Tuesday, August 28, 2012
Friday, July 27, 2012
I don't know about you, but I like fish and chips. A nice piece of fish, thinly battered deep fried, crispy chips, some coleslaw and some tartar sauce and we are happy. But what do we usually get?: an over-battered piece of previously frozen fish, soggy fries, a prepared slaw and one or two pre-packed little cups of oily tartar sauce (imitation), right? The price doesn't usually indicate, what we will find in front of us a little later after ordering - to late to be sorry for the decision.
Not here, at the Whaler Restaurant down at the pier in Red Bay, Labrador. Just across of the  interpretation center of Parks Canada that exhibit the early days of whale hunting by the Basques here on the East coast of Labrador.
Entering the restaurant you will find a nice, clean setup and nicely decorated without being tacky. At one side the entrance to the gift shop, at the other a small exhibition of memorabilia of the Grenfell heritage.
This place was recommended to us by a local storekeeper with the suggestion not to miss to try their Fish and Chips. And how right she was: The plate was $ 12.95 and we were assured that we will get freshly caught by a local fisherman Cod with homemade fries. The plate locked beautiful - not overloaded but just nicely presented but more important it was a delight. The fish was fresh, moist and the batter not thick and soggy but light and very crispy. So were the fries accompanied by some homemade slaw and a refreshing tartar sauce.
We didn't get the secret of the batter, but all we know is, that it is a dry batter applied to the fresh Cod after it has been dunked in milk .....
If you ever have the chance to go and visit Red Bay, Labrador don't miss the two places: The National Historic Site about the whale hunting and the Whaler Restaurant - you will certainly remember this day a long time after.
The Royal Canadian Legion in St. Anthony in the northern part of Newfoundland is holding a good old-fashioned Newfoundland scoff (and this is not another word for bar fight) ever Wednesday during the summer month. From 4 to 8:30 pm a delicious supper with traditional Newfoundland dishes will be served while enjoying live entertainment.
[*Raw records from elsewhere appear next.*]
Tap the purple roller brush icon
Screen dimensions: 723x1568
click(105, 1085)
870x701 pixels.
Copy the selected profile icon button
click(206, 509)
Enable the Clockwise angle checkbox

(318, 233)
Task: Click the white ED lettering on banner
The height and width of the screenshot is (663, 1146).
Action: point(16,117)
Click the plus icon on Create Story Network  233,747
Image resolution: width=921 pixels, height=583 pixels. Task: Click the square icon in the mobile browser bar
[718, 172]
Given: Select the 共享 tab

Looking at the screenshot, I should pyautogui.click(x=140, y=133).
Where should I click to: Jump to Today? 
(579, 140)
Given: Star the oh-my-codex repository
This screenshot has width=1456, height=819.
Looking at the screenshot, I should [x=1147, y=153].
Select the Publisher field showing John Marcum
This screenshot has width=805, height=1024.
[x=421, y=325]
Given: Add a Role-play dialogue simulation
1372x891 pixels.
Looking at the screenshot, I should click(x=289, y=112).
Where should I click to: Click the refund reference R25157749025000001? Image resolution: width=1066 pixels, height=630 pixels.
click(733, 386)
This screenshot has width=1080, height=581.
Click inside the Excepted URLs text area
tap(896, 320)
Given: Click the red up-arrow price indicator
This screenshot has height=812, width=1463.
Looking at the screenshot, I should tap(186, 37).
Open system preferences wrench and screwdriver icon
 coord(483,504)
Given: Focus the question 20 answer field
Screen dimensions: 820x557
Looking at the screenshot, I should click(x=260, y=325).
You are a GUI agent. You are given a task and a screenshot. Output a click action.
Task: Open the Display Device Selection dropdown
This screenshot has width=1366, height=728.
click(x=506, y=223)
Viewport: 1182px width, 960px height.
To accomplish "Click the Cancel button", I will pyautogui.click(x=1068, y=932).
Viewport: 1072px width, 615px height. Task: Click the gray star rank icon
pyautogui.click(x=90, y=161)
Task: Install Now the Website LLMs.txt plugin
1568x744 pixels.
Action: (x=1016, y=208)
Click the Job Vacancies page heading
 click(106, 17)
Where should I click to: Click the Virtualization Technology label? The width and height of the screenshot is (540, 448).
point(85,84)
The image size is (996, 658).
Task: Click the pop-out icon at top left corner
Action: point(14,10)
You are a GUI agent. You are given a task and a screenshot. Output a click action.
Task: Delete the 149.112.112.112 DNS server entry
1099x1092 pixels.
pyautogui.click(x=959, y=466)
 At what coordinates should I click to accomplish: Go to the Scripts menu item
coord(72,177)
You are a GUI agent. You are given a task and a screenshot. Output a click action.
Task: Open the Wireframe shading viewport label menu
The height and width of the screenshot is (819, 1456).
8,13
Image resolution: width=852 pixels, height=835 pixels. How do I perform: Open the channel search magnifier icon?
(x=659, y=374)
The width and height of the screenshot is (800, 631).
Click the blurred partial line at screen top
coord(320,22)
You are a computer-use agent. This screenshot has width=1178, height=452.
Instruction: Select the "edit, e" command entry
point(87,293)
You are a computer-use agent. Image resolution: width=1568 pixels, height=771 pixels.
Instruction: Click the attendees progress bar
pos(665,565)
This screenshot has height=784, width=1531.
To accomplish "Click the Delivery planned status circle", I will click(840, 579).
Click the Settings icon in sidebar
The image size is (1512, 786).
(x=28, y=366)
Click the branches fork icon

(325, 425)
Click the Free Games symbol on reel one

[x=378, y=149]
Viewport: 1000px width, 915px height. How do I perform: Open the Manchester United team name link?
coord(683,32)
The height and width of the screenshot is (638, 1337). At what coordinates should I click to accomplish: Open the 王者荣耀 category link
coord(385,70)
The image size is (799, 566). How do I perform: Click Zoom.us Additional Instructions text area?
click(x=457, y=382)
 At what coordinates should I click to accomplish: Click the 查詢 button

We just couldn't miss the opportunity to go and we just had so much fun. This Wednesday they served either a Jigg dinner or Fish and Brewis. The Jigg dinner consisted of various root vegetables and a piece of salted pork as for the fish and Brewis was a platter of Cod fish and a re-hydrated bread cake (if you are interested the recipe is at the end of this blog). We enjoyed that these were traditional dishes cooked by regular people like you and I and not "touristified" by a Chef in a "bus-stop restaurant". They were rather bland but there was salt and pepper on the table to season them to our own taste.
Beside this food experience we got Screeched in and became honorary Newfies together with 16 other participants - if you get a chance to become initiated don't push it away! It's called Screeched In from Newfoundland Screech - the rum that's used as part of the procedure. Screech was once a colloquial term to describe almost any cheap high alcohol spirit but now it is a top selling brand of rum.
You have to dress like a Newfie, eat like a Newfie, speak like a Newfie and drink like a Newfie: At the initiation you may end up to be dressed in yellow fishing gear, eating capeling (dry, salted small sardine-like fish), Newfie steak (Bologna ... ) and bread & molasses, bottoms-up a shot of Screech and kissing a Cod. This all while learning to speak like a Newfie. At the end you will most likely take home a bona-fide certificate confirming you as an honorary Newfoundlander.
After kissing a Cod you are certainly ready for another Screech or two .....
Recipe for Fish and Brewis:
How to prepare BREWIS: Split crakes of hard bread, allow one per person. In a large saucepan place hard bread well covered with water and let soak over night. Next day, using the same water, salt to. Taste and bring hard bread to near boil. DO NOT BOIL, DRAIN IMMEDIATELY. Keep hot
To prepare with SALT FISH: Skin dried salt fish, cut fish into serving size, cover with cold water and soak overnight. Next day change water and bring to a boil for 20 minutes or until fish flakes with a fork. Drain, remove fish bones. Combine fish and prepared hard bread (Brewis). Serve with "Scrunchionus" (small cubes of fat back pork fried to golden brown). Use as a gravy over Fish and Brewis.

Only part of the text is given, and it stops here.